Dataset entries
══════════════════════════════

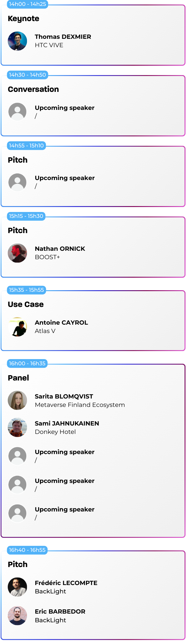Click the Atlas V company name
This screenshot has height=644, width=186.
(45, 331)
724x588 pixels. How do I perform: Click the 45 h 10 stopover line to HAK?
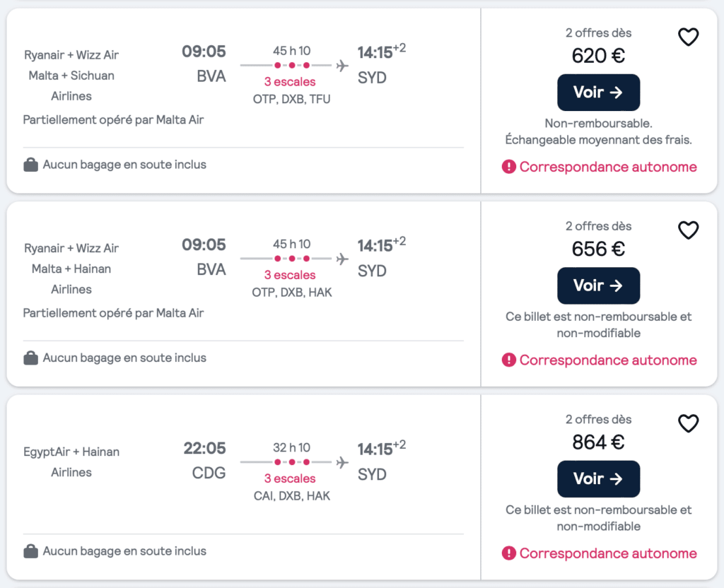point(286,259)
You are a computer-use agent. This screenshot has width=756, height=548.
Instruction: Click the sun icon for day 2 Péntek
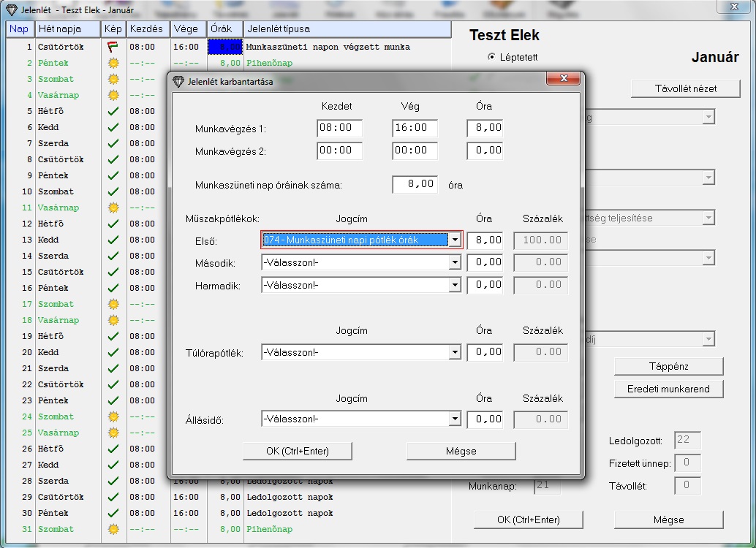click(x=113, y=63)
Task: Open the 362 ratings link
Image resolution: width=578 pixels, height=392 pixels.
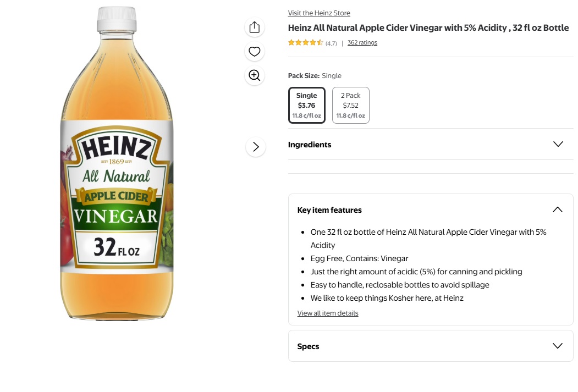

══════════════════════════════

Problem statement —
What are the lines in the records above, word for word, from the one containing "724x588 pixels. How" through the one containing "Task: Open the 362 ratings link", both ends included and pictures left out?

Solution to this task —
724x588 pixels. How do I perform: Click the 45 h 10 stopover line to HAK?
point(286,259)
You are a computer-use agent. This screenshot has width=756, height=548.
Instruction: Click the sun icon for day 2 Péntek
click(x=113, y=63)
Task: Open the 362 ratings link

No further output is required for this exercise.